Par précaution à l'avant, à l'arrière et aux nacelles, des cordes pendent, que les hommes attraperaient en cas de besoin.

Après que les officiers allemands eurent quitté leurs uniformes et se furent mis en civil, l'autorité militaire française prit possession du dirigeable. On installa un gendarme et des soldats dans chacune des nacelles, on dévissa les bougies d'allumage et on permit à l'équipage l'enlèvement d'un des deux moteurs arrière de l'aéronat, ce qui allégea le Zeppelin de 500 kilos environ: il en avait besoin. Ce travail accompli, ni les officiers, ni le pilote, ni les mécaniciens, ne furent autorisés à séjourner à bord. Par contre, les officiers français, quelques civils et ingénieurs furent admis dans la soirée et le lendemain matin à visiter dans tous ses détails le dernier construit des dirigeables allemands.

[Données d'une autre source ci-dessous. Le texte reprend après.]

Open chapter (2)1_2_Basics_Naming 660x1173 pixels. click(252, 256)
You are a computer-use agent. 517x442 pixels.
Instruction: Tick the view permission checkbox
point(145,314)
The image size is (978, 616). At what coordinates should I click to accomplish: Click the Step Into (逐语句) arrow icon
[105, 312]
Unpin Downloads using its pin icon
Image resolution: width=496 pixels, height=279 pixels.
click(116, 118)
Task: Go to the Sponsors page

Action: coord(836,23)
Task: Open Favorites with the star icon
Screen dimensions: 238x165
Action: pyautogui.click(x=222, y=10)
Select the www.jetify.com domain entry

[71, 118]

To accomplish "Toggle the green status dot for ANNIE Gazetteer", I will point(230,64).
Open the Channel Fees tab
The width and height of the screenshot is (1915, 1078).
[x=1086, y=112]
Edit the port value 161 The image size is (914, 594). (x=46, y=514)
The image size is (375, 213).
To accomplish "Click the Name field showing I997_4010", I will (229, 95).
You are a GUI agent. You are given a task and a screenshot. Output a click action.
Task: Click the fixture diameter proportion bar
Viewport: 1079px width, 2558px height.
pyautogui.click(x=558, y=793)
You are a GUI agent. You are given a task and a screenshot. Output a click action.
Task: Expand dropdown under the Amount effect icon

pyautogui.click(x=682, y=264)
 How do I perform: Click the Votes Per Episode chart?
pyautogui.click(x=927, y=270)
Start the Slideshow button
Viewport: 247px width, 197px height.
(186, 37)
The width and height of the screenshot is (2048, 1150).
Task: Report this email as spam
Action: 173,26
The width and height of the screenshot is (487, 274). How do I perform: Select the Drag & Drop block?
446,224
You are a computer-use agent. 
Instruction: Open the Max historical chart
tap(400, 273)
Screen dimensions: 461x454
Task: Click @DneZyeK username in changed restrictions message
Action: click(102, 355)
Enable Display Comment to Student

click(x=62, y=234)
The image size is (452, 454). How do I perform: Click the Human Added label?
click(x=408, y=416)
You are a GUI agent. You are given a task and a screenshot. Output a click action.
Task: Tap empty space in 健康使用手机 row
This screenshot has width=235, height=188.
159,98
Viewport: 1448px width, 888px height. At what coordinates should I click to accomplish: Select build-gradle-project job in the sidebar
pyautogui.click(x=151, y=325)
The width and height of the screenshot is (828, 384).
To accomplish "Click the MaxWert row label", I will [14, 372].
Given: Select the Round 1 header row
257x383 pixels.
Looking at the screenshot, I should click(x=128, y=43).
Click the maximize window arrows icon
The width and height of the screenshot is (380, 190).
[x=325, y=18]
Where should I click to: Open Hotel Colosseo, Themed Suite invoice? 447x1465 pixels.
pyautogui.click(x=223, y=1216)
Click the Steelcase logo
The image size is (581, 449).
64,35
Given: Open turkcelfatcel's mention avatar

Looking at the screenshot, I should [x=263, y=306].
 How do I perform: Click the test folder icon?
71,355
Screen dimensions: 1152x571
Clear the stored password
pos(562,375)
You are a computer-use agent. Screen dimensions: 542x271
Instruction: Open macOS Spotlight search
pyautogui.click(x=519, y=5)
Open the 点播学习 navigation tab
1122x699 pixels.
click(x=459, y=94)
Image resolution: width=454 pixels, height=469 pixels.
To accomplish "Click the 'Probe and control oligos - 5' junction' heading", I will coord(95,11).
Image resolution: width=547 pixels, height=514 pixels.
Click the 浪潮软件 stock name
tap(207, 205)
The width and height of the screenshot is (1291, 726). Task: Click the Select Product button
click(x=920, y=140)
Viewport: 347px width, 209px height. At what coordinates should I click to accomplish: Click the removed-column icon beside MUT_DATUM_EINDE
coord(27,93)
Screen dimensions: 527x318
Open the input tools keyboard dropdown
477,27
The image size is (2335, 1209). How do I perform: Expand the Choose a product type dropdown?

Le dirigeable allemand et l'aéroplane français: un biplan
militaire, arrivant à Lunéville, plane au-dessus du Zeppelin.

Ce Zeppelin, qui resta presque un jour sur la plaine de Lunéville, mesure 148 mètres de long; son diamètre au maître-couple est d'environ 14 mètres, son volume de 20.000 à 21.000 mètres cubes. Il est muni de trois moteurs semblables de 180 chevaux chacun, fabriqués par M. Maybach, l'ancien ingénieur de la maison Mercédès.

Un des moteurs se trouve dans la nacelle avant, celle du commandement. Ce moteur actionne deux hélices, à deux pales chacune, placées sous le dirigeable, une de chaque côté. A l'arrière, un ingénieux montage des deux moteurs, avec un quadruple embrayage, permet à volonté d'actionner les deux hélices de l'arrière--celles-ci à quatre pales--soit séparément, soit ensemble.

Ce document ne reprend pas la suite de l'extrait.